Source records:
-------------------------

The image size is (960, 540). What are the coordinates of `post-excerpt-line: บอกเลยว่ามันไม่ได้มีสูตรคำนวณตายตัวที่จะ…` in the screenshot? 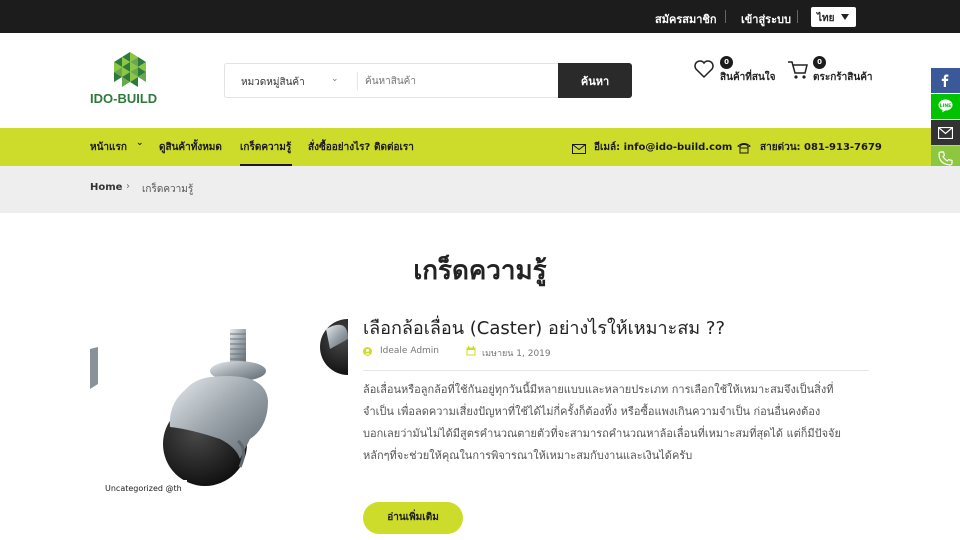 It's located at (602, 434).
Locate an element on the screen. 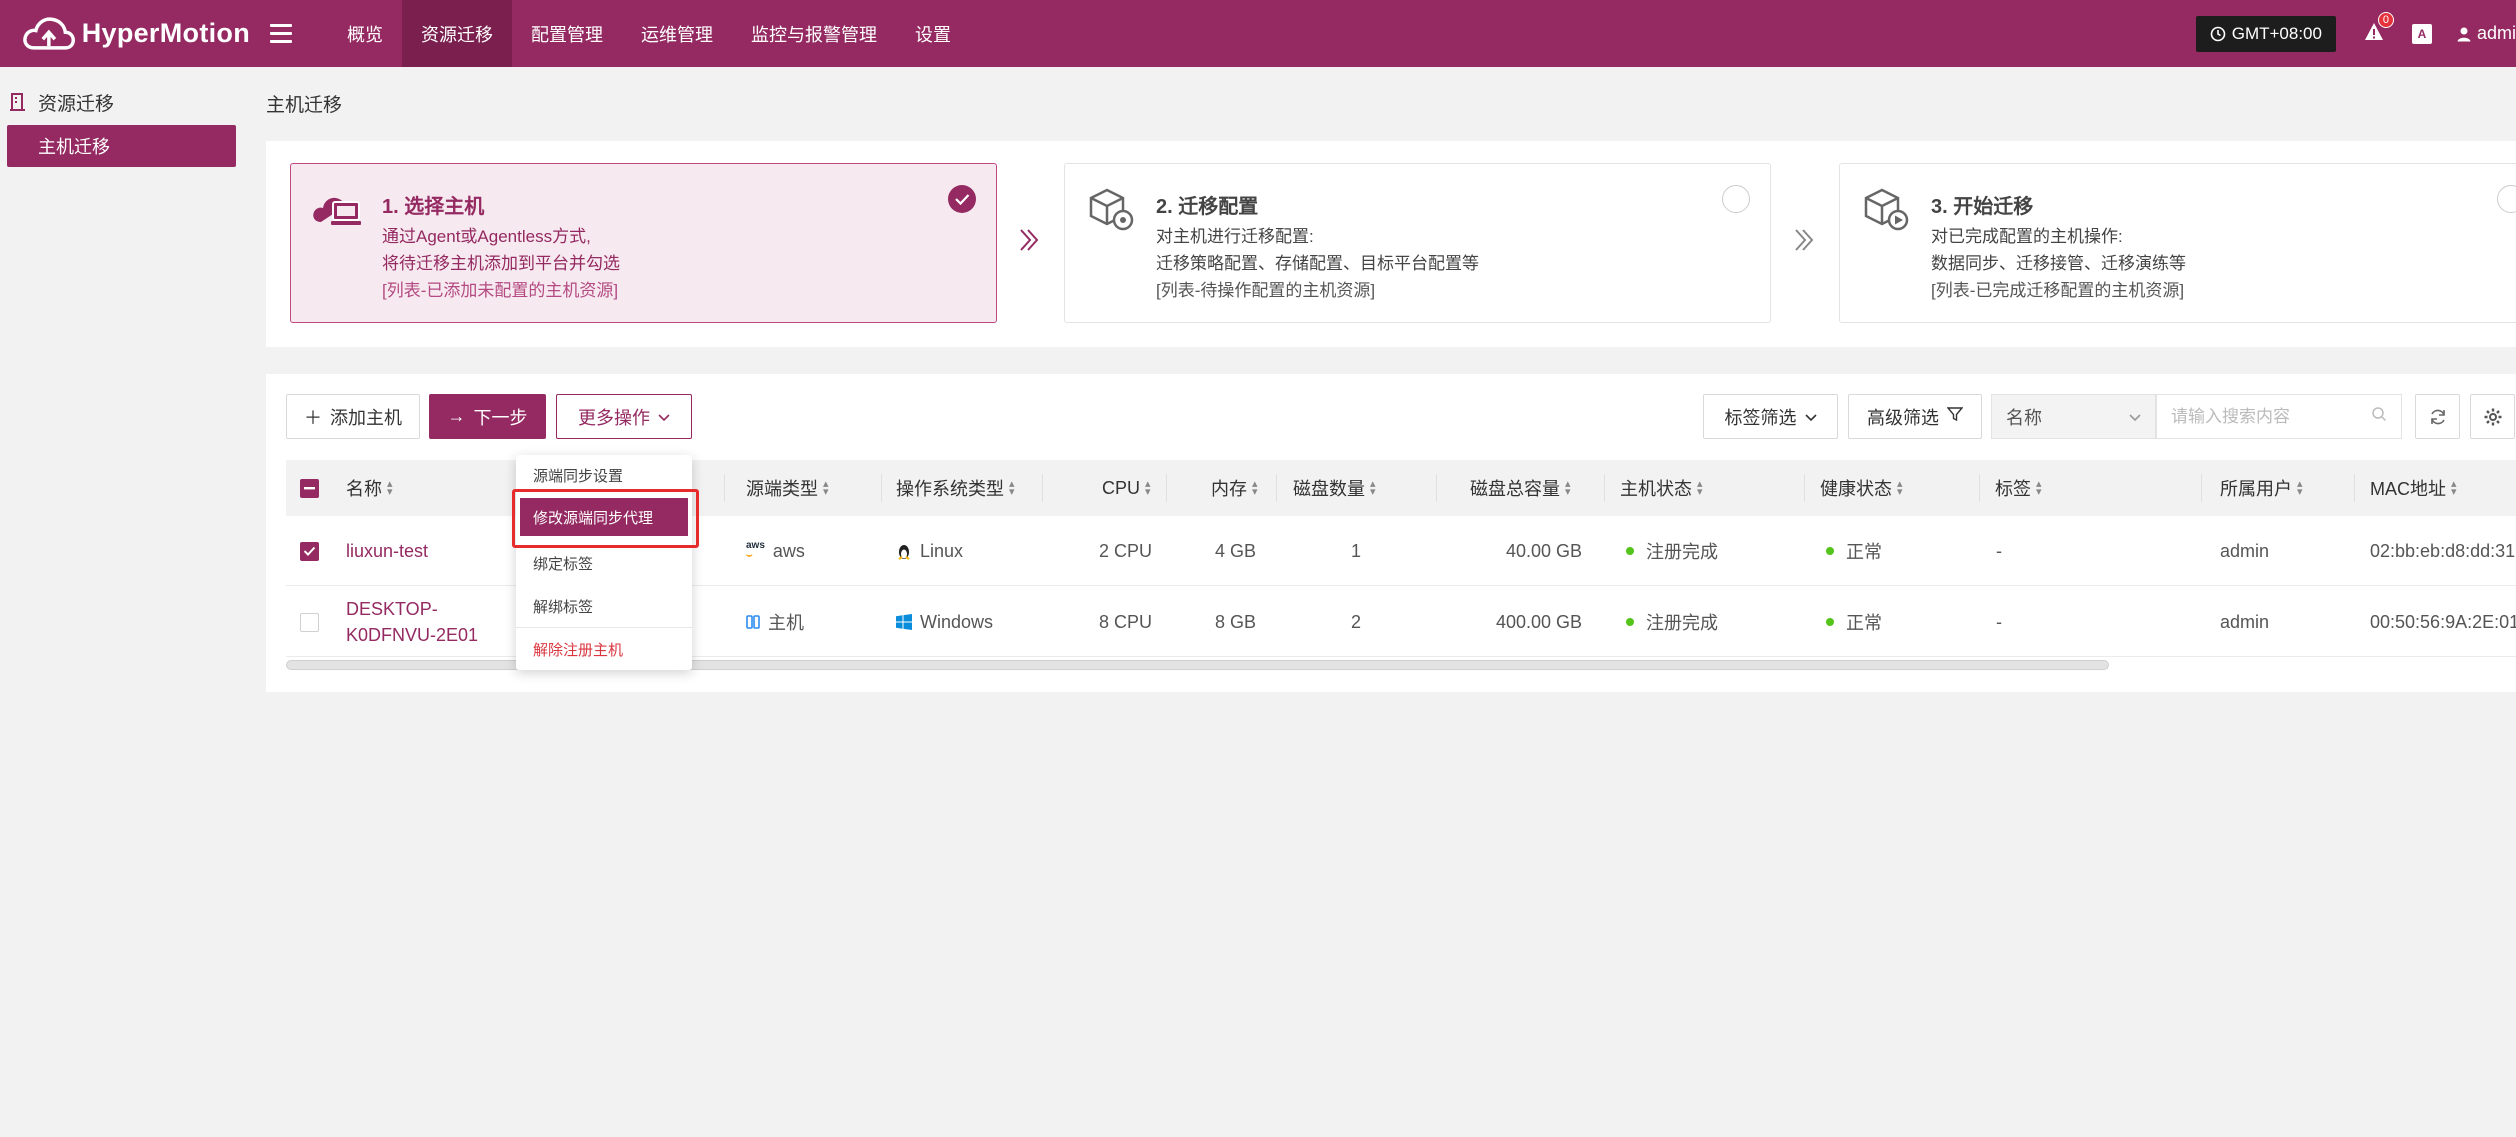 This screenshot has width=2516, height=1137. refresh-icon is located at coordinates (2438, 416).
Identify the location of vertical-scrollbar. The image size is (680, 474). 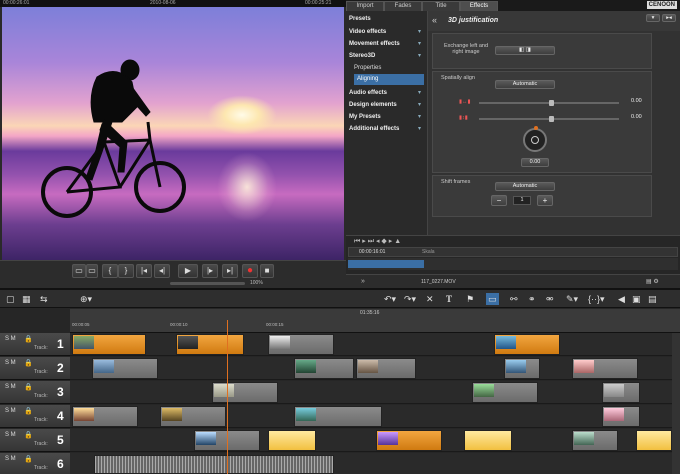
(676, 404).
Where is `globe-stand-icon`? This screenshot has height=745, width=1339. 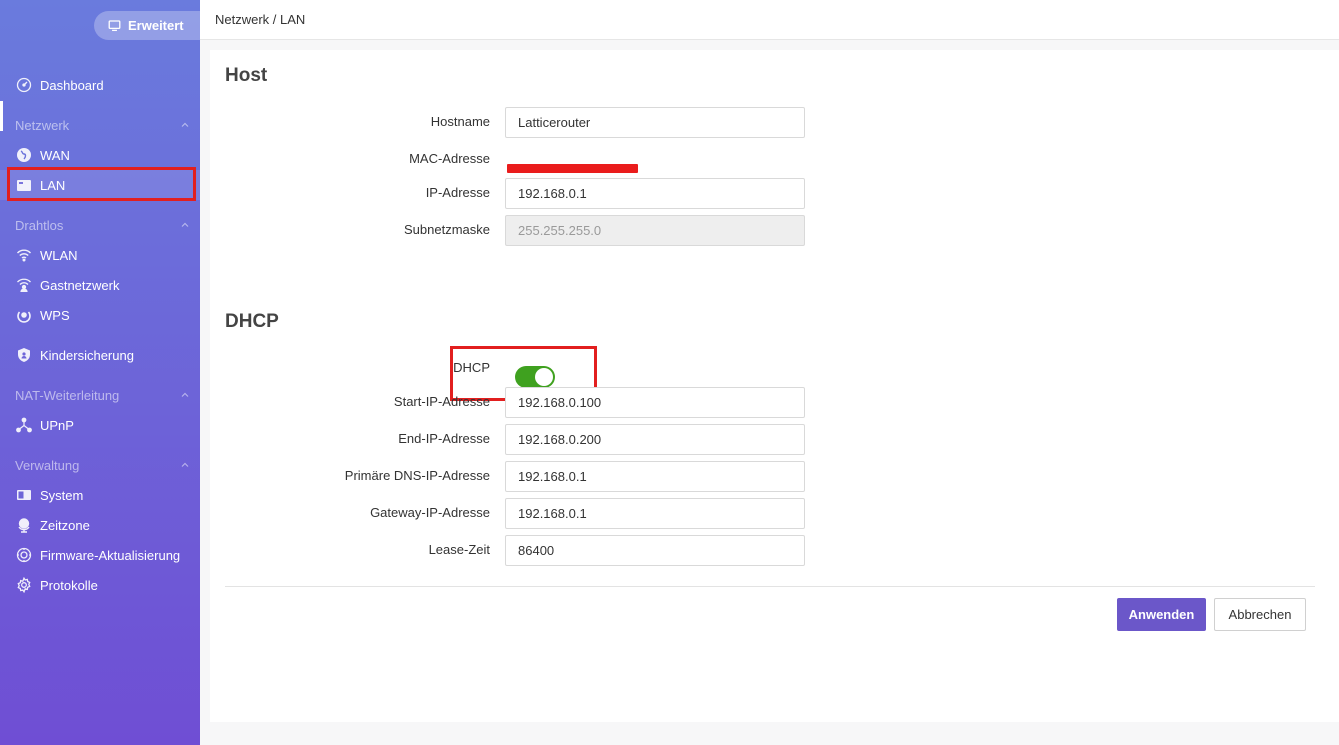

-------------------------

Task instructions: Please express the stretch from the line containing "Identify the location" through the end of the material above as a JSON list of strings, one string per line, with blank lines omitted. Leave the pictures out of the answer.

Result of the exercise:
[
  "Identify the location of vertical-scrollbar. The image size is (680, 474). ",
  "(676, 404).",
  "Where is `globe-stand-icon`? This screenshot has height=745, width=1339. "
]